Im Einzelfall des Klägers bedeutet dies, dass seine durchschnittlichen intellektuellen Fähigkeiten und seine bestehende Leistungsmotivation zu berücksichtigen sind. Er soll durch die Therapie insbesondere nicht befähigt werden, eine seinem Leistungsvermögen tatsächlich nicht entsprechende Schulform zu besuchen. Vielmehr wird ihm durch die Legasthenie-Therapie der Ausgleich der Teilleistungsschwäche in Deutsch ermöglicht, was sich wiederum auf die Leistungen auch in sämtlichen anderen Fächern maßgeblich auswirkt. Insbesondere steigen mit zunehmendem Schulalter auch die Anforderungen in anderen Fächern an die Textkompetenz. Bei einem Abbruch der Therapie mit der durch die Therapeutin dargelegten Gefahr des Rückfalls in alte Strukturen, weil der erreichte Stand noch nicht gesichert war, wären negative Auswirkungen nicht nur auf das Fach Deutsch, sondern auch auf das Gesamtniveau seiner schulischen Leistungen zu befürchten gewesen, die dann unter das intellektuell und motivational erreichbare Niveau zurückgefallen wären. Im Ergebnis hätte der Kläger seine individuellen Fähigkeiten ausschließlich deshalb nicht nutzen können, weil seine Mutter Grundsicherungsleistungen bezieht. Damit läge ein eklatanter Verstoß gegen die vom Gesetzgeber ausdrücklich gewünschte Chancengleichheit vor.
Dass die Legasthenie-Therapie mehr als kurzzeitig zu erbringen ist, liegt in der Natur der Störung begründet und kann deshalb einen grundsätzlichen Ausschluss von der Förderungsfähigkeit nicht begründen. Nach der Gesetzesbegründung (a. a. O. Seite 105) soll die Lernförderung zwar "in der Regel" nur kurzzeitig notwendig sein, um vorübergehende Lern-schwächen zu beheben. Bei der Legasthenie handelt es sich aber um keinen solchen Regelfall, so dass die Grundsätze auch nicht eingreifen können. Zudem ergibt sich auch aus dem Gesetzeswortlaut selbst keine zeitliche Einschränkung (ebenso Schleswig-Holsteinisches LSG, Beschluss vom 26. März 2014, Az. L 6 AS 31/14 B ER; SG Marburg, Beschluss vom 1. November 2012, Az.: S 5 AS 213/12 ER).

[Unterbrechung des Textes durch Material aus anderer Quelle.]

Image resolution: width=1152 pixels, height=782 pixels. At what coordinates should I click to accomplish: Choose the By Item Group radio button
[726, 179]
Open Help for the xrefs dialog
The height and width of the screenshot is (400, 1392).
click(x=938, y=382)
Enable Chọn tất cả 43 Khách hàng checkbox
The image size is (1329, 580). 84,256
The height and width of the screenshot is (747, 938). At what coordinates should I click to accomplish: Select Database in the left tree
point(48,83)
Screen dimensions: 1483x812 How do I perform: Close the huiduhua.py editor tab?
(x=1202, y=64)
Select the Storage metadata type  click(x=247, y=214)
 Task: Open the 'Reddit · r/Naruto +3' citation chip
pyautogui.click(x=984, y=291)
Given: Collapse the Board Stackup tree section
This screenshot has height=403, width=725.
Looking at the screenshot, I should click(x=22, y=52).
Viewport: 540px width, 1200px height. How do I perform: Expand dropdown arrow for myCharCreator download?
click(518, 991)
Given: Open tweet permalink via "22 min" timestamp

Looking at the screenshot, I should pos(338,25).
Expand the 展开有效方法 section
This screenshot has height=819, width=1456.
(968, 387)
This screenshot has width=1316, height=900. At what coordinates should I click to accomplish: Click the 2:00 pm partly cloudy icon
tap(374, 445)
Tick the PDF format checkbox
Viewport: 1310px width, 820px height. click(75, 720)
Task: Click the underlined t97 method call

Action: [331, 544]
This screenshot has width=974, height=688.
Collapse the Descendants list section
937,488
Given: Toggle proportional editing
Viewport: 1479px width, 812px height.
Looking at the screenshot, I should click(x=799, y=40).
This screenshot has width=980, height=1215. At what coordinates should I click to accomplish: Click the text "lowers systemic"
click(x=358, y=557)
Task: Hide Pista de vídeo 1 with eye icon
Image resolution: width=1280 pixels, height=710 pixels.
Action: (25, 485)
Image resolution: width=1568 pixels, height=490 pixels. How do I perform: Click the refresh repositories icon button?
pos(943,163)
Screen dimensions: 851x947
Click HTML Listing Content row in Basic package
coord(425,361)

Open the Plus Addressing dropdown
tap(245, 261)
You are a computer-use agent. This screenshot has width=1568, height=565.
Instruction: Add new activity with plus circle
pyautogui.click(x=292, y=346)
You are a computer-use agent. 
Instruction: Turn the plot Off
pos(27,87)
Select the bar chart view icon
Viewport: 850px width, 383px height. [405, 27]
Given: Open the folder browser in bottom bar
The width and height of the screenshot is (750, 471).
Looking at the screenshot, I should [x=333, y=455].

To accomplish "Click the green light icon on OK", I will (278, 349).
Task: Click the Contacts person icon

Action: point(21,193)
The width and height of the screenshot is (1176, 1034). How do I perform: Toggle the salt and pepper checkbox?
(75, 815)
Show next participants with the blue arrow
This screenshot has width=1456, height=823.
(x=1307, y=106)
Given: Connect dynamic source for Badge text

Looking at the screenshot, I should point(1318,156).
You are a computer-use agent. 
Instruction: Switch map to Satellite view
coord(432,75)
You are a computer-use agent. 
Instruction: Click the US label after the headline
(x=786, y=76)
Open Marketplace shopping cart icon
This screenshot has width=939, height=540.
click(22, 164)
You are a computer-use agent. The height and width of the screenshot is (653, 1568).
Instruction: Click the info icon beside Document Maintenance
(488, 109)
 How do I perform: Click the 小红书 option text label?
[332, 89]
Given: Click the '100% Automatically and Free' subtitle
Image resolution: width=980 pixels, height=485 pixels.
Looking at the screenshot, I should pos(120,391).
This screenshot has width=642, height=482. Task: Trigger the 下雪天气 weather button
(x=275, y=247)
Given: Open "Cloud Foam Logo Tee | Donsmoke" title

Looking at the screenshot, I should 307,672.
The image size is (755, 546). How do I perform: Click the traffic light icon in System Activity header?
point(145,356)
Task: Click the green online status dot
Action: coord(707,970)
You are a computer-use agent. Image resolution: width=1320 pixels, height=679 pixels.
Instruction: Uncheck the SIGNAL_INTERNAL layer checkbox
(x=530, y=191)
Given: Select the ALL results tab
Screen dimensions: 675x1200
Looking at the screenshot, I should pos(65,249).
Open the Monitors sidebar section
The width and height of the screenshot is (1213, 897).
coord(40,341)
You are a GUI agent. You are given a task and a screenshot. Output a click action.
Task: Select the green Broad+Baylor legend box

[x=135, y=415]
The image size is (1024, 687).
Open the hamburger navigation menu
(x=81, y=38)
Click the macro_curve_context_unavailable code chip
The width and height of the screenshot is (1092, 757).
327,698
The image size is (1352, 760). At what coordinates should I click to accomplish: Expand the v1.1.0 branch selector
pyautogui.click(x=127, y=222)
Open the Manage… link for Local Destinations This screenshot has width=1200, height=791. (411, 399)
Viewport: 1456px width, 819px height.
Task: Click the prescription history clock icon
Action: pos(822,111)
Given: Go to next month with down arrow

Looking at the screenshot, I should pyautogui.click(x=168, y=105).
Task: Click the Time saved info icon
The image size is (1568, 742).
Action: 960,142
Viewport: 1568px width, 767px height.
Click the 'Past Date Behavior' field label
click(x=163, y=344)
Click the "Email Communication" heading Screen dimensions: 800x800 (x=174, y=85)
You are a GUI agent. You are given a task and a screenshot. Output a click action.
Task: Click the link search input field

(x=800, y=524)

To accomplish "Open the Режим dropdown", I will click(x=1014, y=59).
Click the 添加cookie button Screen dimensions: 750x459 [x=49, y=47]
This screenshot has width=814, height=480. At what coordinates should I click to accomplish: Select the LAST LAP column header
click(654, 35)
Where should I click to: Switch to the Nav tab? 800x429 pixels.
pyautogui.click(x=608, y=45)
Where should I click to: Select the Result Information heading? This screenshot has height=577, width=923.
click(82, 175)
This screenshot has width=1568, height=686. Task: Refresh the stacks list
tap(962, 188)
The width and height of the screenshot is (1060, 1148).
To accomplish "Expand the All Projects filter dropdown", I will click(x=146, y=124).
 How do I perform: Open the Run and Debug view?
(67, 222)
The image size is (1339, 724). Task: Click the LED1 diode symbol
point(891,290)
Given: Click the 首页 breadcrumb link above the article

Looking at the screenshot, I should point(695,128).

Bezüglich der Angemessenheit der Kosten für die einzelne Unterrichtsstunde in Höhe von 45,00 EUR besteht zwischen den Beteiligten kein Streit; auch die Kammer hat keinen Anlass, daran zu zweifeln.
Nachgewiesen sind durch die Mutter des Klägers 29 im Schuljahr 2012/13 durchgeführte Therapiestunden, aus denen sich der ausgeurteilte Betrag von 1.305,00 EUR ergibt.
Die Kostenentscheidung beruht auf § 193 Abs. 1 SGG und folgt dem Ergebnis der Hauptsache.